Un logiciel de "deep fakes" permettant de dévêtir artificiellement des femmes sur des photos a été découvert par la start-up spécialisée en cyber-sécurité Sensity. [Reuters - Dado Ruvic]
Un logiciel de "deep fakes" spécialisé dans les photos dénudées de femmes découvert sur Telegram / Le Journal horaire / 35 sec. / le 22 octobre 2020
Un rapport publié mardi par la société spécialisée en cybersécurité Sensity dévoile un énorme réseau de partage de faux nus de femmes via l'application Telegram. Au coeur des révélations, l'existence d'un logiciel automatisé de "deep fakes", facile d'accès et intuitif pour les utilisateurs.

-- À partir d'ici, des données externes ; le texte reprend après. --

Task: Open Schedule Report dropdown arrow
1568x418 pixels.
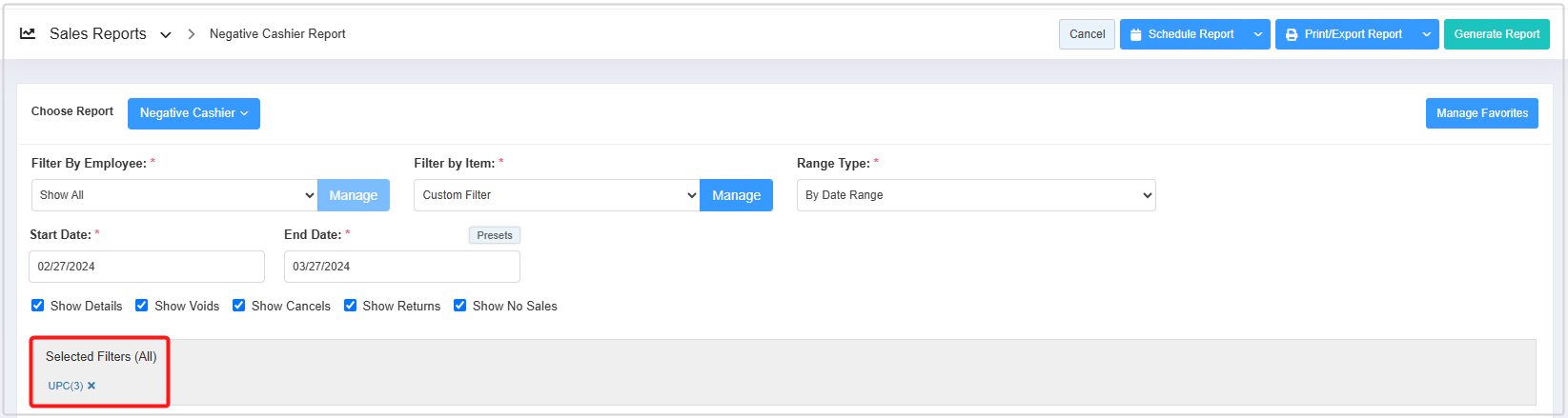Action: pyautogui.click(x=1258, y=34)
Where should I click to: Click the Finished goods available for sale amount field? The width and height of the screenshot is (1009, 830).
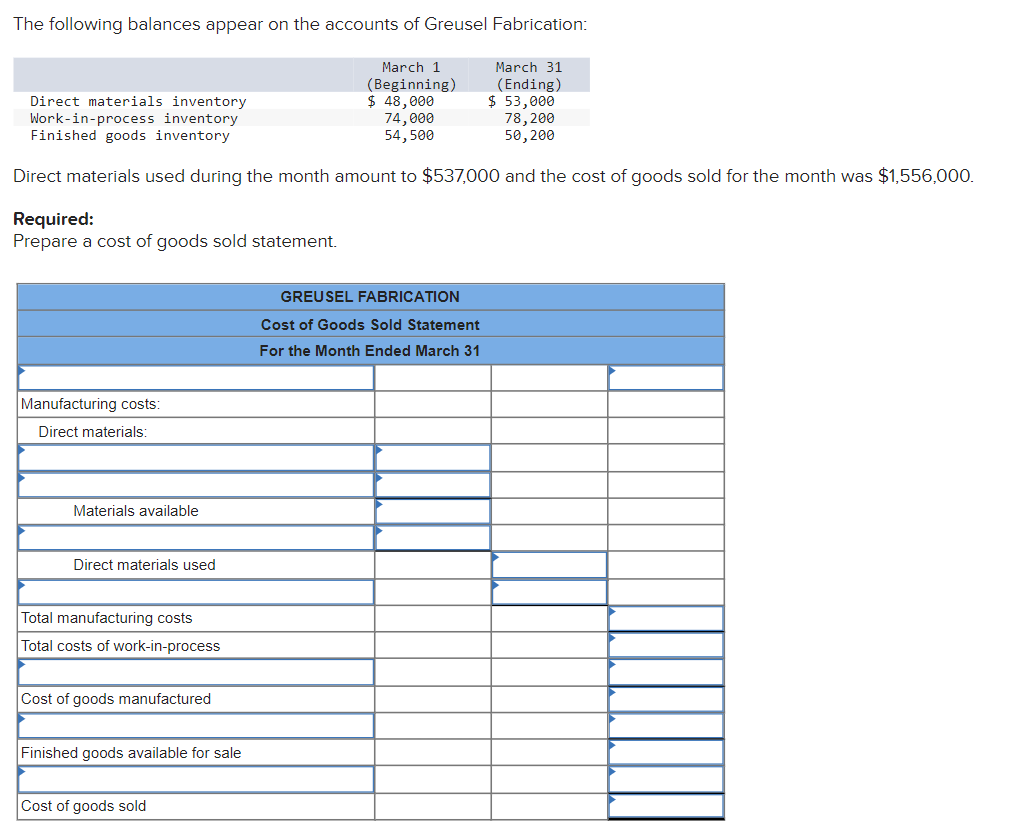(x=666, y=752)
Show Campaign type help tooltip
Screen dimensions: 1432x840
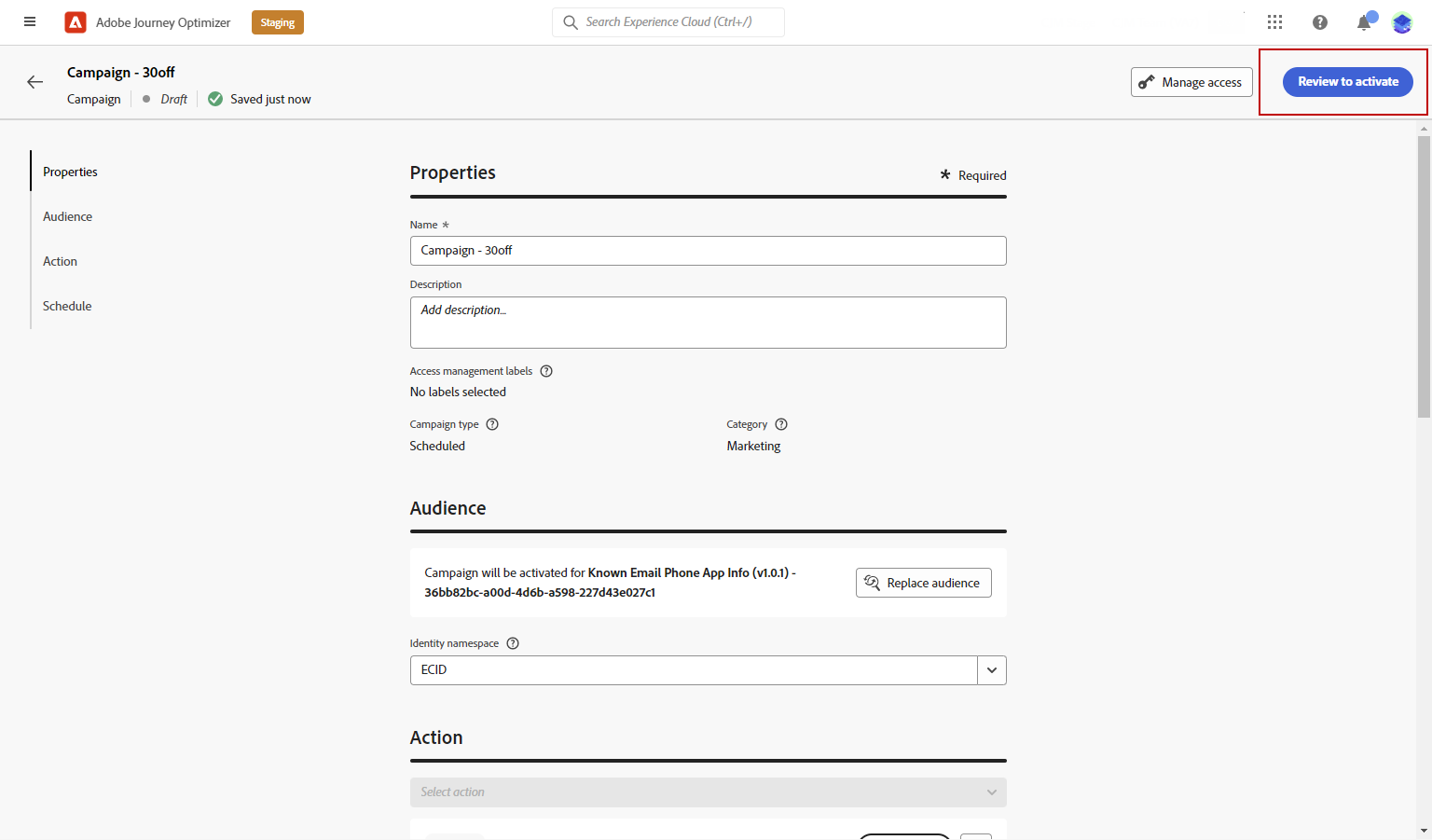492,424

Une photo d'une femme habillée trouvée sur le web, les réseaux sociaux ou dans des documents personnels suffit. L'utilisateur l'envoie ensuite via Telegram sur une page dédiée où le logiciel, un "bot" automatique, procède à la transformation et renvoie une image de la victime sans ses habits, complètement nue. C'est donc un "deep fake", une technique de trucage d'images basée sur l'intelligence artificielle.

La qualité des photos modifiées peut varier mais certaines sont d'un réalisme saisissant. Le service est gratuit, très simple à utiliser et ne requiert aucune connaissance spécifique en informatique. Avec une cotisation d'un peu plus d'un dollar, les utilisateurs peuvent supprimer les filigranes restant pour rendre l'image truquée encore plus crédible.

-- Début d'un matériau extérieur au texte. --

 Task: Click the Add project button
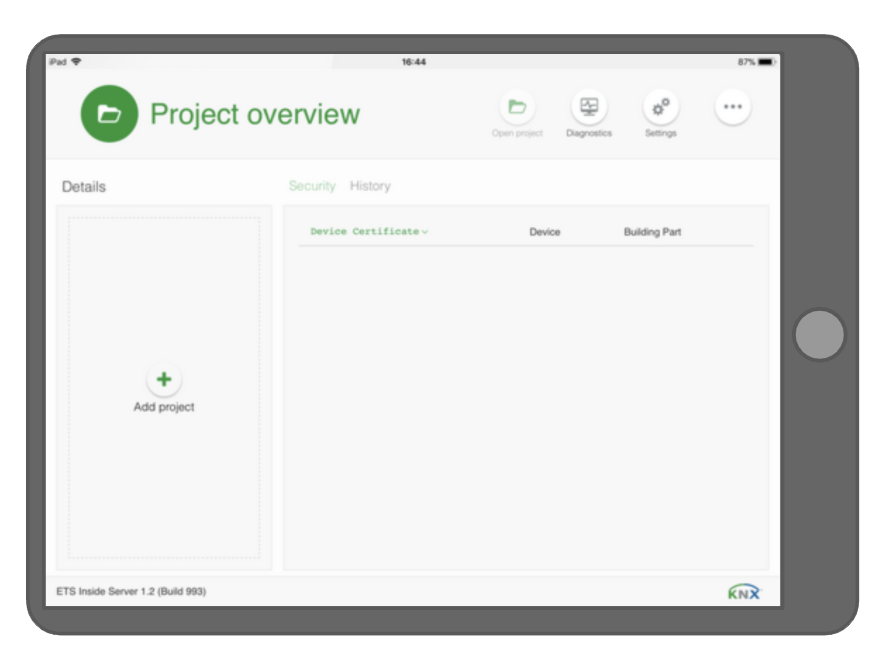166,390

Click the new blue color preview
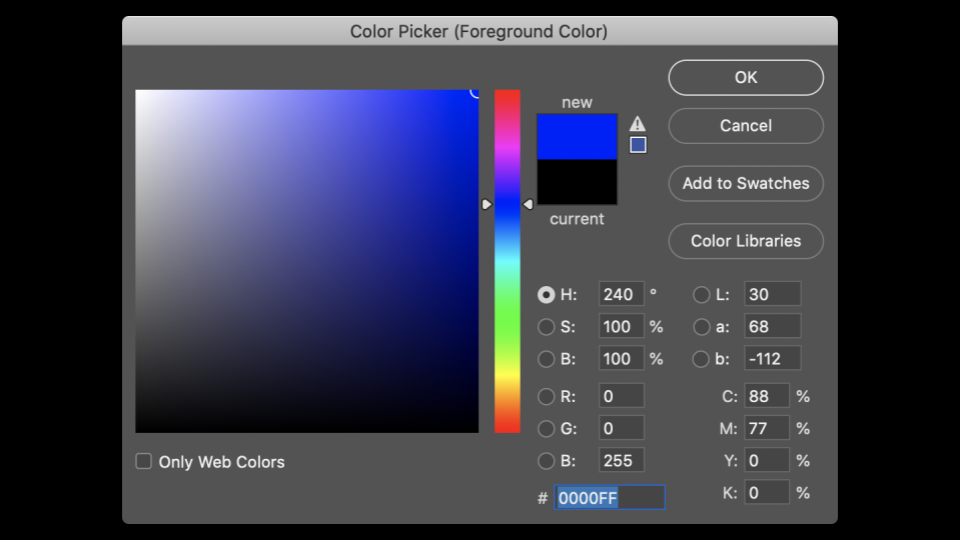pyautogui.click(x=577, y=137)
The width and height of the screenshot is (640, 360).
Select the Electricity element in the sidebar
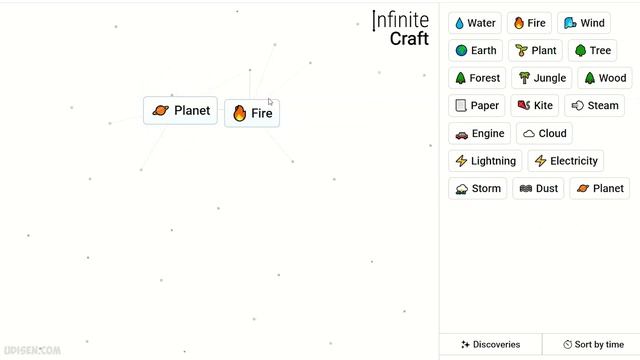[566, 161]
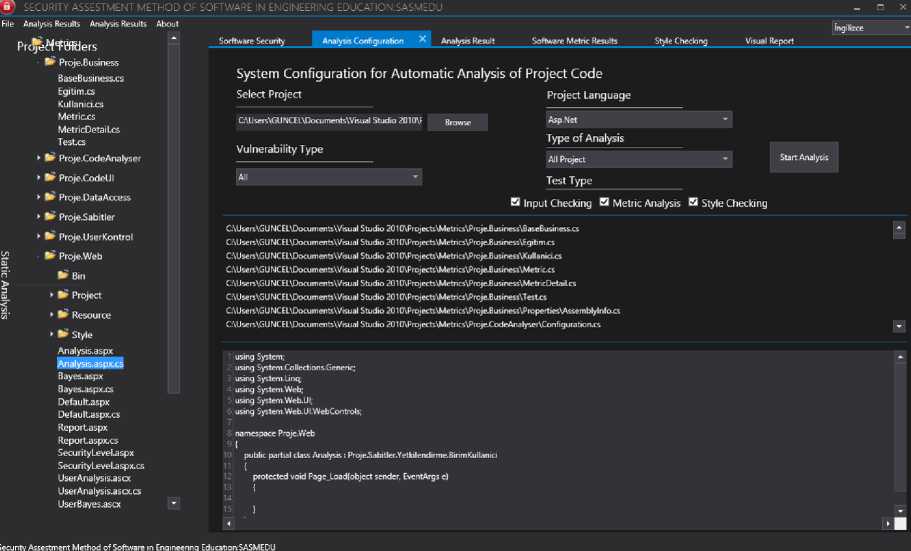
Task: Toggle the Input Checking checkbox
Action: (516, 202)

Plus de 100'000 photos de femmes déjà concernées

Basée à Amsterdam, la start-up Sensity estime qu'au moins 104'000 photos de femmes ont ainsi été détournées jusqu'à la fin du mois de juillet 2020 (moment où s'arrête l'étude). Si dans 24% des cas, les images concernent des actrices, des chanteuses, des modèles ou encore des "influenceuses" sur Instragram, deux tiers des clichés des victimes sont des femmes que les utilisateurs connaissent dans leur vie réelle, estime l'entreprise. Détail significatif, le programme n'est entraîné qu'à effectuer sa tâche sur des photos de femmes et ne fonctionne pas avec les hommes.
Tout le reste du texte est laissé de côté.